Here's how an AI input actually works, layer by layer.

The input starts with a simple field where the user types a prompt. It should grow to multiple lines and stop at a clear defined max height. It should grow without pushing the rest of the layout or jumping the scroll. Shift+Enter adds a new line, and Enter sends (you can make it configurable in settings).

You can guide the user with a placeholder if you have context, commands, or anything hidden inside. Small details matter, like customizing the caret color to match the brand color.

On mobile, keep the font-size at least 16px to avoid Safari zoom. Or set a proper viewport meta tag to stop the auto-zoom. Keep the typing stable: no shifting lines, no auto-capitalization on mobile, and no cursor jumps (stays where the user expects).

A group of controls that change how the model will answer: model selector, mode (code, search, tools), memory, context, etc. Sometimes you don't need a context bar, in that case don't add it just for the sake of it. Try not to overload the input.

It's usually below the input field, and it should be more discreet than the field itself. Keep only what the user needs often. Everything else should go in a menu or settings. Don't try to put everything here.

Every action in the context bar should be keyboard-accessible, and you can add shortcuts for some actions. On mobile, if space is too tight, labels+icons can become icons only.

If the context bar is too crowded, use tool triggers. They can be in the context bar or inside the input, as a dropdown or a slash command.

Pick the pattern based on how many tools you expose and how often the user needs them. Don't add too much. Keep it simple.

Triggers should be keyboard-first and appear fast. You can add a small interaction to them, for slash commands I prefer to make them instant. And always avoid layout jumps (like the input moving or growing when a trigger opens).

In most AI products, you can add files, images, videos, or audio. It’s a fragile part because many things can go wrong if you don't handle it well. Most of the time it's a button in the context bar. It must cover the basics: uploading, uploaded, failed upload, and removing a file. You also need file constraints: size limits, file types, number of files.

Drag-and-drop matters too: show a clear drag-and-drop highlight when a file enters the input. When a user drags and drops a file, show a preview above the input field, or directly in the chat. Stack multiple files if needed, and make sure the input doesn’t jump.

If there’s an error, show it near the input. Avoid toast notifications. To make it feel fast, use optimistic updates: show the file instantly with a preview, then sync it in the background or when the user sends the message.

Sometime user needs guidance. The assist layer can take a few forms: ghost text inside the field, inline suggestions that appear while typing (like Cursor with file paths), or prompt suggestions/presets above or below the input.

It should help and guide the user but not take over the input. Make it fast, non-intrusive, easy to ignore and usable from the keyboard when needed.

The assist layer is easy to overlook, but it makes the product much better when done right. Suggest when it makes sense for your product and your users. But don't over-suggest.

Don’t disable the controls. Even if you don’t allow sending multiple messages, the user should still be able to type, correct something, or stop the response.

If you have voice mode, you can show the voice button first and switch to a send button when the user starts typing, or keep both visible.

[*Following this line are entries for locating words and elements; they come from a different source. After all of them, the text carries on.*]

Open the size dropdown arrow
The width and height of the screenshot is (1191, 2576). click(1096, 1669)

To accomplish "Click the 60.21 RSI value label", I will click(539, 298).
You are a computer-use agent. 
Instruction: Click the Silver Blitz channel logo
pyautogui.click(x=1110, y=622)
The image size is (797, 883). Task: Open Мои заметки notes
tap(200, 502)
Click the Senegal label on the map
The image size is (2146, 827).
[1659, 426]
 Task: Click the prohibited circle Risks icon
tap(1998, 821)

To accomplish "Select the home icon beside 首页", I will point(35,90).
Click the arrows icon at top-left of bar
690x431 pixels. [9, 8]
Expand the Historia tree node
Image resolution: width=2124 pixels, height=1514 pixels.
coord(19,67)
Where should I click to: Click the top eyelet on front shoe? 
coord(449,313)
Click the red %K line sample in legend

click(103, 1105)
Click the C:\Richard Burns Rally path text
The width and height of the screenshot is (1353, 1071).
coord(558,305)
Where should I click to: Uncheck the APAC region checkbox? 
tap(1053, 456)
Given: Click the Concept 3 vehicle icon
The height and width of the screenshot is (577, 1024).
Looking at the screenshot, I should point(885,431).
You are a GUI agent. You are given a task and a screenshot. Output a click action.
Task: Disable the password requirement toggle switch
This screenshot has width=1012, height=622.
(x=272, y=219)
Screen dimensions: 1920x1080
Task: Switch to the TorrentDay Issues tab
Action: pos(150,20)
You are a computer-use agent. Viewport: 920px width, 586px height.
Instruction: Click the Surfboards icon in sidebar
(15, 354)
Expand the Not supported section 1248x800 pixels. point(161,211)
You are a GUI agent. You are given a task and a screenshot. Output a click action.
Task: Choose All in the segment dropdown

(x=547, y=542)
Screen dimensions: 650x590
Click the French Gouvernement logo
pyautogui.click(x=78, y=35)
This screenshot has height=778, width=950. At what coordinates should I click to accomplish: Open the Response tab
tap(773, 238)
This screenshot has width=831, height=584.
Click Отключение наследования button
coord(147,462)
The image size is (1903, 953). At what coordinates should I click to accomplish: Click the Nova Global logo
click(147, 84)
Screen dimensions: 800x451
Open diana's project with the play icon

When the user sends a message, the send button should turn into a stop button so they can interrupt the response. Make sure all actions are keyboard-accessible.

We usually have these states in an AI product: idle, loading, streaming, error, success.

In loading or streaming, don't lock the input. The user should still be able to type or stop the response.

For the error, keep the input neutral and usable. Errors belong to the generation, not the typing, so keep them out of the input (chat container, tool, etc.). Avoid toast notifications here too. Errors should provide a way to retry the generation. (like a retry button in the chat container).

The simple rule: keep the input usable in almost every state. The user should interact with the input as much as possible. Responses can be long in AI products, so let the user use the product while they wait.

Edge cases vary from product to product, but the input rules stay mostly the same: predictable and keyboard-first. Typing must stay instant. No lag, no jumps, no layout shifts when the field grows or shrinks.

The input should stay usable even if the model is slow, the network is slow, or the product is still loading something. Never make it read-only while the model is streaming. Don’t steal focus when a response starts or ends. On mobile, handle the keyboard covering the field.

Optimistic updates most of the actions, keep everything fast, don't overdo animations. Clear the input right after sending and switch to the stop button without delay.

A good AI Input looks simple, but hides a lot of details. And every layer matters. As the product grows, resist the urge to overload it. If something can live elsewhere move it, if you can group functionality behind a trigger, do it. There's always a balance between showing too much and not enough. Try to guide your user without overwhelming them.

It's also an element of the product where you can play with the experience and the details. Add that beautiful shader in the background for onboarding, that refined animation when the user sends their first message. Don't forget that people remember great experiences, in a crowded AI market, that can make the difference.